[Source records]
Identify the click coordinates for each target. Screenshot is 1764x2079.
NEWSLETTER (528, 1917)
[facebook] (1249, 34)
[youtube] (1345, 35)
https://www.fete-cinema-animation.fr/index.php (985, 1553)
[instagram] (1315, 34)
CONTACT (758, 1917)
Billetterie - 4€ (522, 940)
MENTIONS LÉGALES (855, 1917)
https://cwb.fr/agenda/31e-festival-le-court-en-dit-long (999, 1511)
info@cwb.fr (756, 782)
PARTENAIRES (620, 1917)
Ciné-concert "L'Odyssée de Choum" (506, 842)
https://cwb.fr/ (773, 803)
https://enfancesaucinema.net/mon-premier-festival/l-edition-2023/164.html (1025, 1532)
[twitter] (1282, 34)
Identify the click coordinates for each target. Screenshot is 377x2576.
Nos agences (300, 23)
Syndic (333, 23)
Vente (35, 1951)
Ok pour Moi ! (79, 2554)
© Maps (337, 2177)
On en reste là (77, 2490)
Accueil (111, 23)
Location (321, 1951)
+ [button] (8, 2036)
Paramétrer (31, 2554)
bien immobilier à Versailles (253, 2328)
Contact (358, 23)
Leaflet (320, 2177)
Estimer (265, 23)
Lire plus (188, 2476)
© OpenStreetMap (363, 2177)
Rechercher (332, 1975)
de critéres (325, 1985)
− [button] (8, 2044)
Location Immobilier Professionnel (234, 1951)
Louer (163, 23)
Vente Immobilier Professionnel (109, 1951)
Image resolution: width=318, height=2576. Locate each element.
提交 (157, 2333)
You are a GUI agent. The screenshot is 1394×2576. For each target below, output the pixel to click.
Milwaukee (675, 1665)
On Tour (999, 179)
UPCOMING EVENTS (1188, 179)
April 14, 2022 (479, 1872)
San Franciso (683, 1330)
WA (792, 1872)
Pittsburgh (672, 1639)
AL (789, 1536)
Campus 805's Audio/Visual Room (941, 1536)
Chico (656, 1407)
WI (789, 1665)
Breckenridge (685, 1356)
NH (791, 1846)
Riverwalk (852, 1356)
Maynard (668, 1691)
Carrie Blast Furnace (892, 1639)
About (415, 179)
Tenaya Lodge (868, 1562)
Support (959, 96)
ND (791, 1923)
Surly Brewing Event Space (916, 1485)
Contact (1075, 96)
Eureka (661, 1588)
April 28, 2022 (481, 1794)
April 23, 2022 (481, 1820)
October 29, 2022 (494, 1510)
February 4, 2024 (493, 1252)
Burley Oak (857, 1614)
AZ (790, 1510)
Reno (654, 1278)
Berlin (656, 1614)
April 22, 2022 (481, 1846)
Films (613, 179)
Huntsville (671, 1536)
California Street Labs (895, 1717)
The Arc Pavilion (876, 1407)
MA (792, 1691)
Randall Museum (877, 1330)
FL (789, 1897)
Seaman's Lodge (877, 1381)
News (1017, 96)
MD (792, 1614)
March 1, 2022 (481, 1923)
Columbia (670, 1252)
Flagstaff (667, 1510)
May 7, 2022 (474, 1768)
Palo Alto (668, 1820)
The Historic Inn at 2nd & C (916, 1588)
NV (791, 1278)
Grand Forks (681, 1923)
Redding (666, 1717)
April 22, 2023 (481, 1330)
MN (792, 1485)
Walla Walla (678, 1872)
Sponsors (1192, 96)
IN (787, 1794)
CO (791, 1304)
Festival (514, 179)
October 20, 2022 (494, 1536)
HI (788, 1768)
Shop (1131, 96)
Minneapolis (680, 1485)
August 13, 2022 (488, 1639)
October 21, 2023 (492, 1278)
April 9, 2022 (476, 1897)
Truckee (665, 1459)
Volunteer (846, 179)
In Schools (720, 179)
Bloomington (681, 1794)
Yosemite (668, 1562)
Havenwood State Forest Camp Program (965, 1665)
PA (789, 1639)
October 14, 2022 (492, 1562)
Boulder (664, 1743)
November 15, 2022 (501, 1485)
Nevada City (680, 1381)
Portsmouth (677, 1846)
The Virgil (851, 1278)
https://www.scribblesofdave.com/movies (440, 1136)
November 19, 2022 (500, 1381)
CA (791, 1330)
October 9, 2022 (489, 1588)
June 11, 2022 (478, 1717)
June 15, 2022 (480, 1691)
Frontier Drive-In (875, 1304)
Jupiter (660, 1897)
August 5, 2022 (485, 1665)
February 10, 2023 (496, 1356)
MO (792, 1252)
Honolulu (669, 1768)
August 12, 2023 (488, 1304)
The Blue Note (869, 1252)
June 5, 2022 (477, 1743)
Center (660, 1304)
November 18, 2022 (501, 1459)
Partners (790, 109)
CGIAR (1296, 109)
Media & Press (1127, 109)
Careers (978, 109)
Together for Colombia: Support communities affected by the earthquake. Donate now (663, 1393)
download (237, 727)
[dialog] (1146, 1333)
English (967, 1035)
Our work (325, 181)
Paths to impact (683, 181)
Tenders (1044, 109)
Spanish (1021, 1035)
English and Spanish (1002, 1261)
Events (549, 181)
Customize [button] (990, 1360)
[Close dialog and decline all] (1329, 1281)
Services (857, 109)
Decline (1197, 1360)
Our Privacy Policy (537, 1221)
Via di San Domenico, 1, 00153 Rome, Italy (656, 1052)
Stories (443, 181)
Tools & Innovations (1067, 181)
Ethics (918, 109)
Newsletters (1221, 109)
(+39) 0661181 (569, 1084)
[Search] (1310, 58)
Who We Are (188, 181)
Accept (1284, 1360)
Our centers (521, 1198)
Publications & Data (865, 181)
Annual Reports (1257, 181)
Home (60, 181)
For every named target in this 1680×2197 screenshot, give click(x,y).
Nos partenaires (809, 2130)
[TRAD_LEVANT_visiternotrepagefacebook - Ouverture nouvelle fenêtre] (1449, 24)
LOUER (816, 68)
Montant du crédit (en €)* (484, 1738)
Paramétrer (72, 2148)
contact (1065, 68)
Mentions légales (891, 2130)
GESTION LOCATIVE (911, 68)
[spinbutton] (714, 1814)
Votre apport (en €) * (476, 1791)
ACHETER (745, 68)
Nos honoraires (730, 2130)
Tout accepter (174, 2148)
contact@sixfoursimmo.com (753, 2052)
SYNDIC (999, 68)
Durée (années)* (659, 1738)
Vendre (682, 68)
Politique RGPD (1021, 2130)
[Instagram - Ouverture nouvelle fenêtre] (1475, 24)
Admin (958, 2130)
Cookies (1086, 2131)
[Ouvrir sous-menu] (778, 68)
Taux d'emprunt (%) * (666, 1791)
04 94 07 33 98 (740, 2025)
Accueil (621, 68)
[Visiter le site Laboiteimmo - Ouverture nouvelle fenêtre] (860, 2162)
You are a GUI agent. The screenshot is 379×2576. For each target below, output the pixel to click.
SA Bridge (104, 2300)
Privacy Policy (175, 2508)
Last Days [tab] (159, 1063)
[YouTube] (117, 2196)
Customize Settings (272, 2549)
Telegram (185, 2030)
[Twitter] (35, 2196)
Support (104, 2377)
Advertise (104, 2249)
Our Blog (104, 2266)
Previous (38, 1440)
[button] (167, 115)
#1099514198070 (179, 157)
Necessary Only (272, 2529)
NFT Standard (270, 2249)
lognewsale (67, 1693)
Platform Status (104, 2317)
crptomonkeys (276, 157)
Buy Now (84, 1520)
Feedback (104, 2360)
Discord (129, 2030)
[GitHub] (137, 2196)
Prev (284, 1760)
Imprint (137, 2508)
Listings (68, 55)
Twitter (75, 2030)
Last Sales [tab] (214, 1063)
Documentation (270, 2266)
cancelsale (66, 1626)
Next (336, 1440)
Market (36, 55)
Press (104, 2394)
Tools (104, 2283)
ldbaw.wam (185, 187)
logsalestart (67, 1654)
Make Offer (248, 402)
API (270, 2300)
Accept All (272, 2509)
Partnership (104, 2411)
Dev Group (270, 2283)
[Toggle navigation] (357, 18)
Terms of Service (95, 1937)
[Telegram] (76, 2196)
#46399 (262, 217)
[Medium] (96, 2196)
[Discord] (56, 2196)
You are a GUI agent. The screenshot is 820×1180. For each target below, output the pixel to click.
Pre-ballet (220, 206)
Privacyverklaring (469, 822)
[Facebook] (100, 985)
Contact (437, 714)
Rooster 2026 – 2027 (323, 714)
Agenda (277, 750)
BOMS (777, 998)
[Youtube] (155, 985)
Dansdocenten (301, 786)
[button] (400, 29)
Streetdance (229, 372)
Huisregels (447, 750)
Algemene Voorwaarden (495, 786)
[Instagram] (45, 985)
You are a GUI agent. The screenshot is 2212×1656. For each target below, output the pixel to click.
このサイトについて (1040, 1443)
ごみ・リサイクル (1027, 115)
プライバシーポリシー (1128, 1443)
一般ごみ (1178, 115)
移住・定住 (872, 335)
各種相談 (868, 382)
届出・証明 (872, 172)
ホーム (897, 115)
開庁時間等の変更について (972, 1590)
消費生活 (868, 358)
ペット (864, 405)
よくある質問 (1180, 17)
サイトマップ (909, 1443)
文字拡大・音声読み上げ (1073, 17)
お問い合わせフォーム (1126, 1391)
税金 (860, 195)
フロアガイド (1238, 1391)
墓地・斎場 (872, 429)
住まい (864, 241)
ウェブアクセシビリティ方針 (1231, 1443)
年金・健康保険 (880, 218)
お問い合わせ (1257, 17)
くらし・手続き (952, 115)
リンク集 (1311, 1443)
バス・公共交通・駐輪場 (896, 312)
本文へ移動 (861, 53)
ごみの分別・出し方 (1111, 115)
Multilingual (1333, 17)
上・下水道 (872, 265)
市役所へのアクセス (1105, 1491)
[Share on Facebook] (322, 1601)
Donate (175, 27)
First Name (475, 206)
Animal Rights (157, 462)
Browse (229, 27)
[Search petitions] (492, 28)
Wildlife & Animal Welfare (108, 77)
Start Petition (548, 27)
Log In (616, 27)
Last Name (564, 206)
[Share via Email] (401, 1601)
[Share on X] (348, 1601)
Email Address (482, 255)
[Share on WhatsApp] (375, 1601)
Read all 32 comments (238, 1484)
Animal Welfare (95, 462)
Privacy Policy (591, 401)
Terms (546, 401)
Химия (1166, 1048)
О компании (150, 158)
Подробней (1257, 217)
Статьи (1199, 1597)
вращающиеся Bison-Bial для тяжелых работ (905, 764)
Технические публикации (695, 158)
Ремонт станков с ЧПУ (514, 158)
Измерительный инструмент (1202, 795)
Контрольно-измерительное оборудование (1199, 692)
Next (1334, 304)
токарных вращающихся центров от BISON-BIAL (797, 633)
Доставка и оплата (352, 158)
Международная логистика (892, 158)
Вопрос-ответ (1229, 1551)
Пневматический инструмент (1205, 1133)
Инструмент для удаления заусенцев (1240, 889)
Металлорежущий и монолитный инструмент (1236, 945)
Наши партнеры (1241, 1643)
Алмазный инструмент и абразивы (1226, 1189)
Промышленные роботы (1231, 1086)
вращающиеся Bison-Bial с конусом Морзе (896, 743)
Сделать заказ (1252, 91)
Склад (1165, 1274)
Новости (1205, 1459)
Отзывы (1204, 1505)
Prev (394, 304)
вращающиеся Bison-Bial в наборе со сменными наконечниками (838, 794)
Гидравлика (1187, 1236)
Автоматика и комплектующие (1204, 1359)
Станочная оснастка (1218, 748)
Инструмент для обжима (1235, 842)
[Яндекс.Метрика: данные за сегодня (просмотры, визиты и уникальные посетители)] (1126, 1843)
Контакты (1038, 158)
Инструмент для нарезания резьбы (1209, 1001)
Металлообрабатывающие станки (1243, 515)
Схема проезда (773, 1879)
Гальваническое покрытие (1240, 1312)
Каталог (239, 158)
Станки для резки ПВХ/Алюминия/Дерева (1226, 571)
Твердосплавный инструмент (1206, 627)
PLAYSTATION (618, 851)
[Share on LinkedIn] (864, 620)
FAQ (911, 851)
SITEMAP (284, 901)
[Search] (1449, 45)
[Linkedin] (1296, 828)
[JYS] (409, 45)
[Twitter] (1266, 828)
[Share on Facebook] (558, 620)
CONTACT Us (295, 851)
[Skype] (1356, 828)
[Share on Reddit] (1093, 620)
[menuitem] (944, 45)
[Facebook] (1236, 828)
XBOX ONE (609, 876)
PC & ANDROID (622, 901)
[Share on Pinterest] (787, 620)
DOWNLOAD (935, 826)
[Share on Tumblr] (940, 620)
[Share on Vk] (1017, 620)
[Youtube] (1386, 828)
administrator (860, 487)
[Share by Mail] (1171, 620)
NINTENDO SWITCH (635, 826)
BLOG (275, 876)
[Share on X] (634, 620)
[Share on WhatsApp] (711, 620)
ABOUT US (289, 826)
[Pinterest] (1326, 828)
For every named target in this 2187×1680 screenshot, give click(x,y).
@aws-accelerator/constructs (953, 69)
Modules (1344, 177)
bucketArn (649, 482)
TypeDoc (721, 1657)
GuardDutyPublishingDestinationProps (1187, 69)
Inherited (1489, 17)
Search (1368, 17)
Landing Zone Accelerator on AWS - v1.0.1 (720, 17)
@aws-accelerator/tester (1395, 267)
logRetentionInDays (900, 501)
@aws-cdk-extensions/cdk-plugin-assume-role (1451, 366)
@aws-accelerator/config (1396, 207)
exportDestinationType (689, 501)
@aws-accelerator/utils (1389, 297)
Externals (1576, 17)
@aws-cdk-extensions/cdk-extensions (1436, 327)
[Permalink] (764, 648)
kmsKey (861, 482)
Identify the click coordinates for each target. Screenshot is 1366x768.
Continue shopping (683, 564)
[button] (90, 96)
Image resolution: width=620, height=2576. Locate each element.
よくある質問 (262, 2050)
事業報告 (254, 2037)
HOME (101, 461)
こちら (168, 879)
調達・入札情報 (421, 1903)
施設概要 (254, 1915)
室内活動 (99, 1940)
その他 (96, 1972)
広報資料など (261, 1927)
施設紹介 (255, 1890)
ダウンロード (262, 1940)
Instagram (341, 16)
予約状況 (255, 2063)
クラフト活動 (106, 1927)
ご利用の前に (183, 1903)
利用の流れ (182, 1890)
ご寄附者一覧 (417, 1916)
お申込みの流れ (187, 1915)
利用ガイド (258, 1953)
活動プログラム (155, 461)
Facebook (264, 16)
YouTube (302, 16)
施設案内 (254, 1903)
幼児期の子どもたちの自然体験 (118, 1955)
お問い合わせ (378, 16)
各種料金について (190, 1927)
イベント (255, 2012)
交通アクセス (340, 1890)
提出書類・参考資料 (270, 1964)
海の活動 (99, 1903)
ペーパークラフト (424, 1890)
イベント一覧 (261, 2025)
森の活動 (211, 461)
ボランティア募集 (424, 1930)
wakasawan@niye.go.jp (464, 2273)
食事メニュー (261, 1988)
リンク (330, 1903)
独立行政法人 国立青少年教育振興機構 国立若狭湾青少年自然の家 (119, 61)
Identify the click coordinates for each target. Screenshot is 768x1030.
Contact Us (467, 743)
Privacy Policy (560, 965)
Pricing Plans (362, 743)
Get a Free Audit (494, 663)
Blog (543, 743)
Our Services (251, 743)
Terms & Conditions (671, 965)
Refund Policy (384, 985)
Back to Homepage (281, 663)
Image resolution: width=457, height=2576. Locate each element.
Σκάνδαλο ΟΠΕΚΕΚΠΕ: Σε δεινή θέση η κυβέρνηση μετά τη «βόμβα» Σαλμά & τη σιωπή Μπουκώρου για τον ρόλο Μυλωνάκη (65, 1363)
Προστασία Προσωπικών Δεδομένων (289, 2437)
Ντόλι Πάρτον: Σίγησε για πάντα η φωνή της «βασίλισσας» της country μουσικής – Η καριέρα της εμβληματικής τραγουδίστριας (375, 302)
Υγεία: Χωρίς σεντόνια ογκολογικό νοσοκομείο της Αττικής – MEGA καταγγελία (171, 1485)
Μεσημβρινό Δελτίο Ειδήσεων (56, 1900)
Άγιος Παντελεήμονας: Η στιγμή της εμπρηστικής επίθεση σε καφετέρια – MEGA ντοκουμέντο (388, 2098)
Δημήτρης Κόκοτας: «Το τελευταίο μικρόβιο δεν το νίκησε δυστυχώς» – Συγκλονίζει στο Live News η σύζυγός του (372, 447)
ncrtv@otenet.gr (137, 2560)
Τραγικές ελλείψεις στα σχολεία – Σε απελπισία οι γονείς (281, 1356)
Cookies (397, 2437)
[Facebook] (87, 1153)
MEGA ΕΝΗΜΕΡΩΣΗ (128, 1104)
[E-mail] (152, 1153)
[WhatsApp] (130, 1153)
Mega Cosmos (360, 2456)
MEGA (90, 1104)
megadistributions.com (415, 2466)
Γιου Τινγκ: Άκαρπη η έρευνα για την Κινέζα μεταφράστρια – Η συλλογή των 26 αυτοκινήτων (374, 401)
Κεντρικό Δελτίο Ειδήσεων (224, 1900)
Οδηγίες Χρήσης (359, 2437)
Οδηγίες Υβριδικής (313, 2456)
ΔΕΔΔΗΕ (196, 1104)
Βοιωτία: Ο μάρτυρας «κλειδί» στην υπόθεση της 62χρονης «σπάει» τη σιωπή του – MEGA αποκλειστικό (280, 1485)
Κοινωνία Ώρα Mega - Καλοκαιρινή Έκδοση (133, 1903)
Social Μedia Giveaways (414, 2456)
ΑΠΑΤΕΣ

What the exercise asks: Using the data above, reproduce exactly the lines from the line that contains "For every named target in this 1680×2197" through the line that contains "[Visiter le site", including both.

The answer:
For every named target in this 1680×2197 screenshot, give click(x,y).
Nos partenaires (809, 2130)
[TRAD_LEVANT_visiternotrepagefacebook - Ouverture nouvelle fenêtre] (1449, 24)
LOUER (816, 68)
Montant du crédit (en €)* (484, 1738)
Paramétrer (72, 2148)
contact (1065, 68)
Mentions légales (891, 2130)
GESTION LOCATIVE (911, 68)
[spinbutton] (714, 1814)
Votre apport (en €) * (476, 1791)
ACHETER (745, 68)
Nos honoraires (730, 2130)
Tout accepter (174, 2148)
contact@sixfoursimmo.com (753, 2052)
SYNDIC (999, 68)
Durée (années)* (659, 1738)
Vendre (682, 68)
Politique RGPD (1021, 2130)
[Instagram - Ouverture nouvelle fenêtre] (1475, 24)
Admin (958, 2130)
Cookies (1086, 2131)
[Ouvrir sous-menu] (778, 68)
Taux d'emprunt (%) * (666, 1791)
04 94 07 33 98 (740, 2025)
Accueil (621, 68)
[Visiter le site Laboiteimmo - Ouverture nouvelle fenêtre] (860, 2162)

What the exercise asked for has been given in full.